Alice parle, elle aime parler, entretenir la conversation, d'ailleurs c'est son boulot, puisqu'elle est assistante sociale, de faire parler les paysans en fin de course sur le causse. Mais son mari travaille beaucoup, et lorsqu'elle essaie d'aider un éleveur de brebis, lui aussi est mutique, et même va jusqu'à la chasser un jour de chez lui « va-t'en, je ne peux plus te voir. »
Elle qui aime tellement converser, est obligée de se taire. Quand advient, le 19 janvier, la disparition d'une autre femme, Alice ne pense qu'au fait qu'elle vient de se faire larguer sans rien comprendre, car l'éleveur est devenu son amant. Elle s'en veut de ne pas prêter attention aux ragots : « Parait qu'elle aime pas que les hommes, si vous voyez ce que je veux dire, » mais c'est plus fort qu'elle, elle ne pense qu'à son amour perdu.
Elle qui aime parler, ne peut se confier à personne. Et nous, qui aimons lire, nous ne pouvons que noter, sans en apercevoir l'importance, les petits détails que
Colin Niel sème mine de rien, en donnant la parole à Alice, puis en la donnant à Joseph, l'amant, pas seulement muet, mais aussi pas très intéressé par elle, ni par aucune femme, finalement, parce qu'il ne sait pas parler aux gens. Aux brebis, oui, quand il le faut,
seules les bêtes le motivent, il est comme ça, même s'il se le reproche.
Deux solitudes, deux personnes incapables malgré leur bonne volonté de comprendre ce qui leur arrive.
Une troisième solitude intervient, éperdue, d'une jeune femme hippie, avec drealocks, catapultée par amour dans ce village des causse, recouvert de neige, transi de froid. La seule peur qu'elle ait, c'est de se retrouver seule, putain.

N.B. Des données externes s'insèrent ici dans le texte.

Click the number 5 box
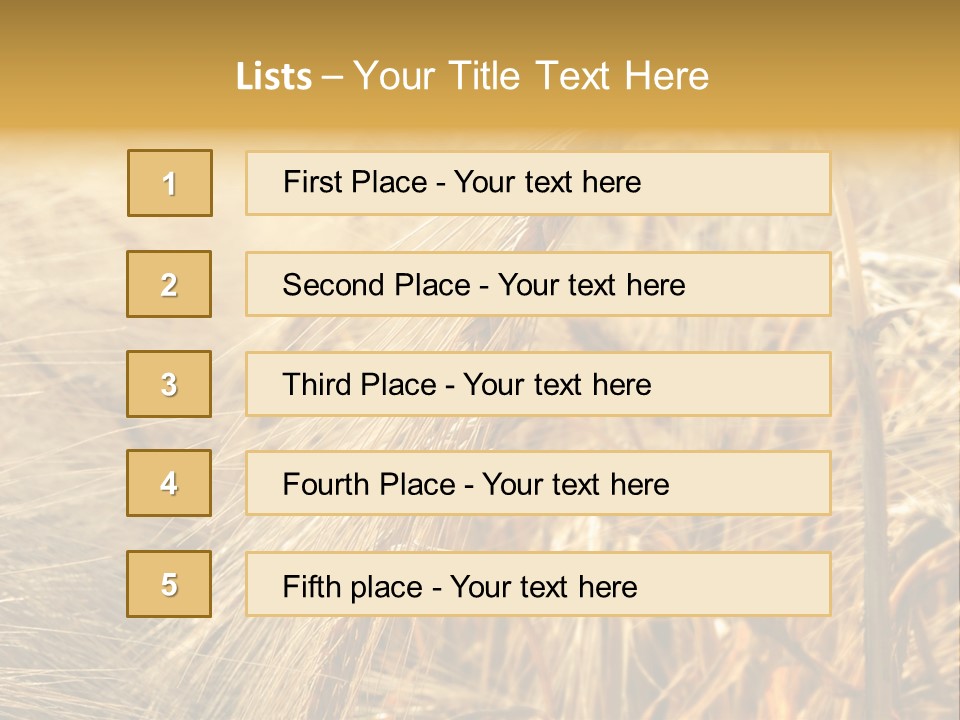 click(x=169, y=584)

Quand on dit roman choral, je croyais que les protagonistes intervenaient l'un après l'autre, en communiquant entre eux, comme dans un choeur. Dans le livre de
Colin Niel, chacun vit seul, se raconte avec son vocabulaire, sa manière à lui ou elle de voir les choses, sans jamais, même entre les amants, se parler.
Trois solitudes, deux largages, une mort, une disparition, les suppositions de chacun et nous qui nous dépatouillons avec bonheur.
Et puis l'Afrique, dont rêvent Alice et le mari...
Bien entendu je ne peux pas en dire plus, moi non plus, sauf pour vous engager vivement à lire ce chant venu d'une terre aride, désolée et les solitudes conjuguées de ces agriculteurs assez perdus.